# START OF TEXT SECTION

If the heaviest bumps in football land on those least braced for them, then Chloe Molloy’s season-ending ACL injury knocked the Swans clean off their feet last year. It certainly had that effect on fans. Reports of the injury came in at a trickle, yet they could have been thunderclaps for how they reverberated around the fanbase. Many were already en route to the game, Sydney’s first in Melbourne for the season. Others were back home, frantically refreshing social feeds for updates. All were stunned silent.

It’s not difficult to understand why. When Molloy arrived in Sydney the previous year, it was to a club fresh off the back of a winless inaugural season – not cause for panic, not yet, but surely a far cry from what the club would have wanted. Every other AFLW expansion team had stared down the same steep learning curve, but it was still a problem that demanded a solution.

Enter Molloy. Her debut was swift and her impact immediate, booting the winning goal in the Swans’ first victory one round into their second season. Something visibly clicked into place for the young team, and they proceeded on a run so transformed that they qualified for finals.

It would be remiss to pin this extraordinary turnaround on just one player, of course. The entire team was noticeably more cohesive in their second outing, much more mature, and they had been bolstered by a handful of other off-season acquisitions.

# END OF TEXT SECTION
# START OF RECORDS PROVIDED

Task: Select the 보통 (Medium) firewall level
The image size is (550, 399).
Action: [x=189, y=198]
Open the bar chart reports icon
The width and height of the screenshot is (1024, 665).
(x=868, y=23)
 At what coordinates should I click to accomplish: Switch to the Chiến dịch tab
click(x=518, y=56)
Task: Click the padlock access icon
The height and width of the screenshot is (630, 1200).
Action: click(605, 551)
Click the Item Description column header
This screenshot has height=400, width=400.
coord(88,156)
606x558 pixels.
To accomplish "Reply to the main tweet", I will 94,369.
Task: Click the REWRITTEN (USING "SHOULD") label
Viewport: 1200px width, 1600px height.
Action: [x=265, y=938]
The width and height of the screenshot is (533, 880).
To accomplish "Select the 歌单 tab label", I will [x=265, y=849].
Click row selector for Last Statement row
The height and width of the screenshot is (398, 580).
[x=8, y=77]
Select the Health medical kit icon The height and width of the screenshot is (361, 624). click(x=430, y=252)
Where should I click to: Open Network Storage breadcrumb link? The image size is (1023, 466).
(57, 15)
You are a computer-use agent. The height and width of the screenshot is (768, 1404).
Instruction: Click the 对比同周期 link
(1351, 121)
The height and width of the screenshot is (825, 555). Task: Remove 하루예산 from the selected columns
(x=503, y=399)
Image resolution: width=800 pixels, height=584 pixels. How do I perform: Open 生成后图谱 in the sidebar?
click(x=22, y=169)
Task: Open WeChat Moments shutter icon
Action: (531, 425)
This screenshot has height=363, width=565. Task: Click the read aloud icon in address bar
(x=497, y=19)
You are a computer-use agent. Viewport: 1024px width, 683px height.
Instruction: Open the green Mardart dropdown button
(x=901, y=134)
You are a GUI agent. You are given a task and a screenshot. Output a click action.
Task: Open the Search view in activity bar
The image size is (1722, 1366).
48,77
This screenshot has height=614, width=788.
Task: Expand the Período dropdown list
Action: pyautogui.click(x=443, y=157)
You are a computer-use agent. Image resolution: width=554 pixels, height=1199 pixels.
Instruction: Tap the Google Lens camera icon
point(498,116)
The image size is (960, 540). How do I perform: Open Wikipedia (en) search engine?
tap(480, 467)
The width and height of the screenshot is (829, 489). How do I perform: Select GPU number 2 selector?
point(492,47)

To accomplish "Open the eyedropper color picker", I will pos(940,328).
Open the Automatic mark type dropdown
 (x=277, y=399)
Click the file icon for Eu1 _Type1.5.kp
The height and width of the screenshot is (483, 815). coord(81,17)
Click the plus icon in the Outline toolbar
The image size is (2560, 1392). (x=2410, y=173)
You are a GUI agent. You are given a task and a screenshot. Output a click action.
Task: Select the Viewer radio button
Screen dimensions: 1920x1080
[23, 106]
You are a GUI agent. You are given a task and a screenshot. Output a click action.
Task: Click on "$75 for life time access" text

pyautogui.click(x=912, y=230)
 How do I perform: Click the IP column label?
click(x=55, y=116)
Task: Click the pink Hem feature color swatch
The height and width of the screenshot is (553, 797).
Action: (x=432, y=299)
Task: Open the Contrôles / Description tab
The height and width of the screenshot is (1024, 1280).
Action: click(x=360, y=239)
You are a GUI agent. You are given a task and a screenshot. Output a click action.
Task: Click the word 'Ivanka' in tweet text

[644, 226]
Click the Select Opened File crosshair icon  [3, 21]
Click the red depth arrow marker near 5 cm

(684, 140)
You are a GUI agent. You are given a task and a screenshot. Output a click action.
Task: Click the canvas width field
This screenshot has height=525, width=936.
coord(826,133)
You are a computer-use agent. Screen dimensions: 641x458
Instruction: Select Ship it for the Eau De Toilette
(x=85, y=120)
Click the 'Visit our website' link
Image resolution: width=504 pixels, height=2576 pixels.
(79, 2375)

# END OF RECORDS PROVIDED

■ **SHORT EXERCISE A**
Set down the Chloe Molloy passage word for word, beginning at the words "It would be" and stopping after "other off-season acquisitions.".
■ **SHORT EXERCISE B**
According to the Chloe Molloy passage, what did Molloy do in the Swans' first victory?

■ **WORKED ANSWER A**
It would be remiss to pin this extraordinary turnaround on just one player, of course. The entire team was noticeably more cohesive in their second outing, much more mature, and they had been bolstered by a handful of other off-season acquisitions.

■ **WORKED ANSWER B**
She booted the winning goal.